=== TO DO ===
Since pictures are not wanted in the copy, output only the rest of each record exactly.

- - - -

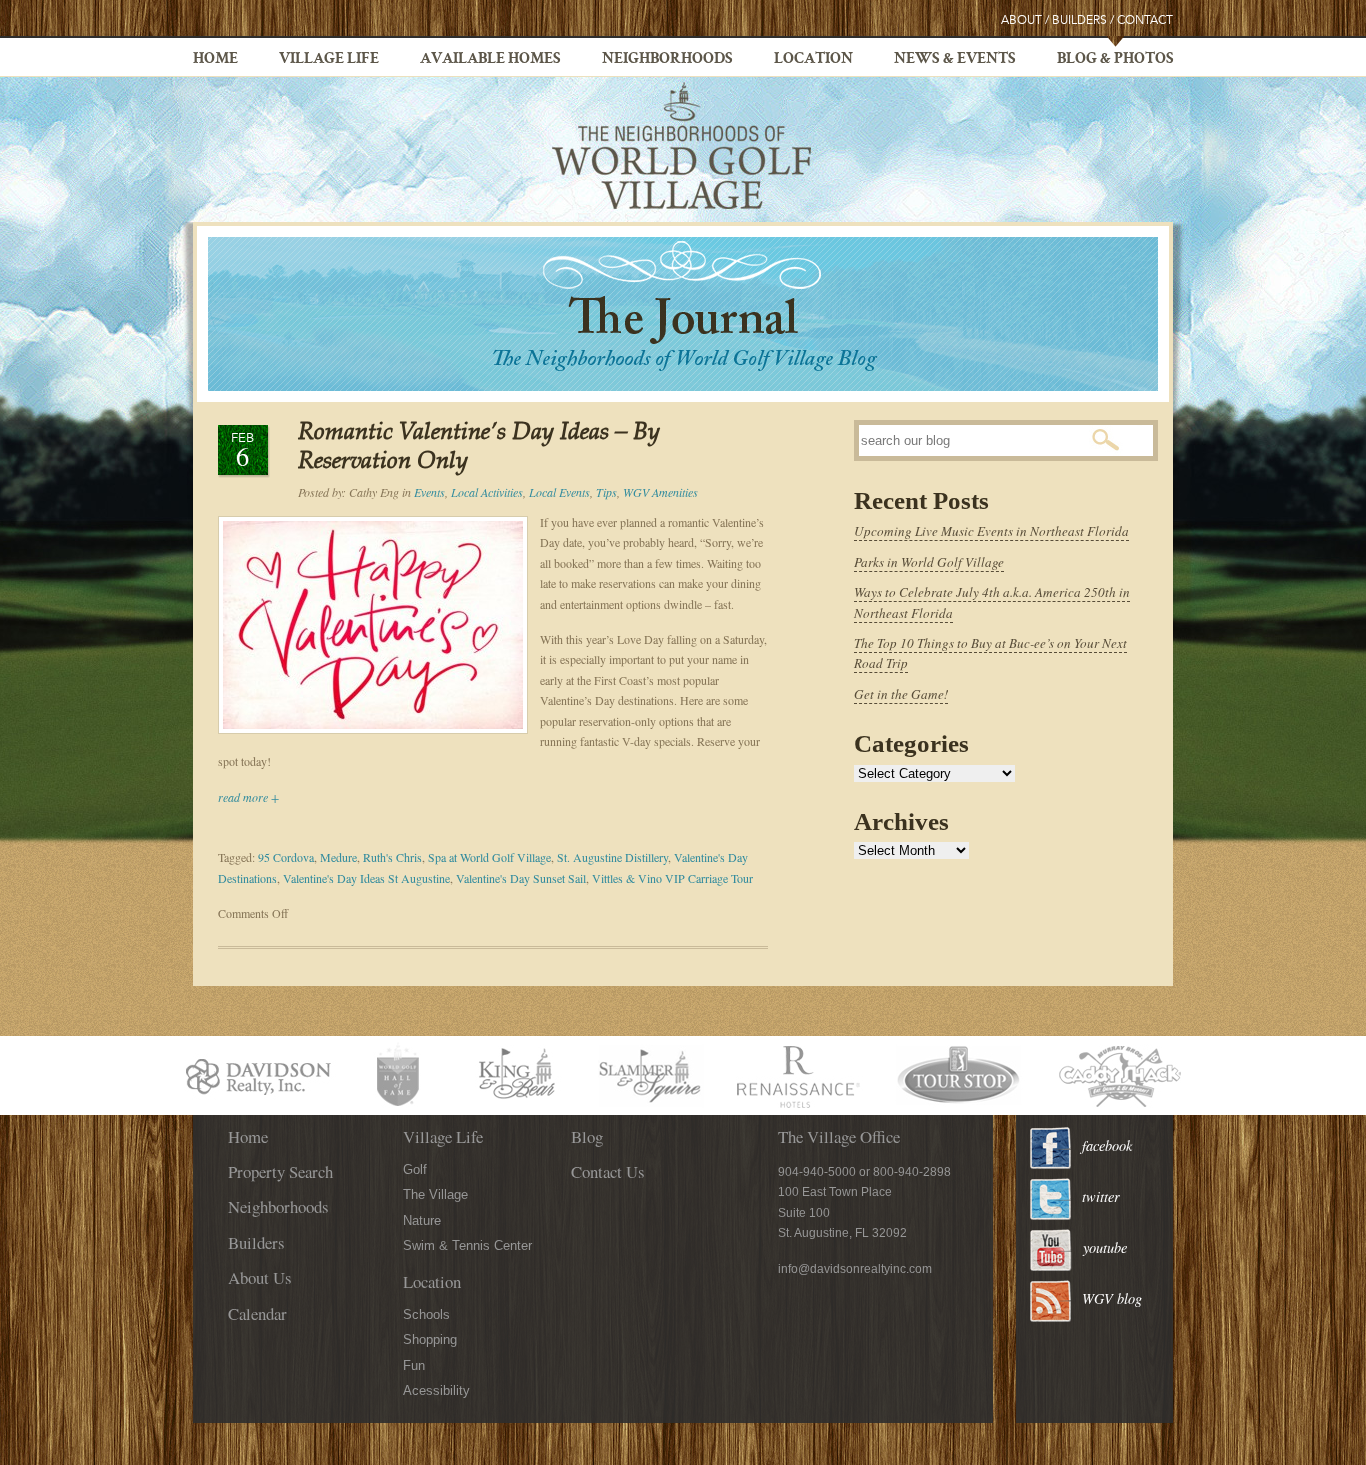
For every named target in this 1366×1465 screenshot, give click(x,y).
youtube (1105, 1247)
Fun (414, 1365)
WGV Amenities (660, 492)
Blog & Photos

- - - -

=== RESPONSE TO THE TASK ===
For every named target in this 1366×1465 screenshot, give click(x,y).
youtube (1105, 1247)
Fun (414, 1365)
WGV Amenities (660, 492)
Blog & Photos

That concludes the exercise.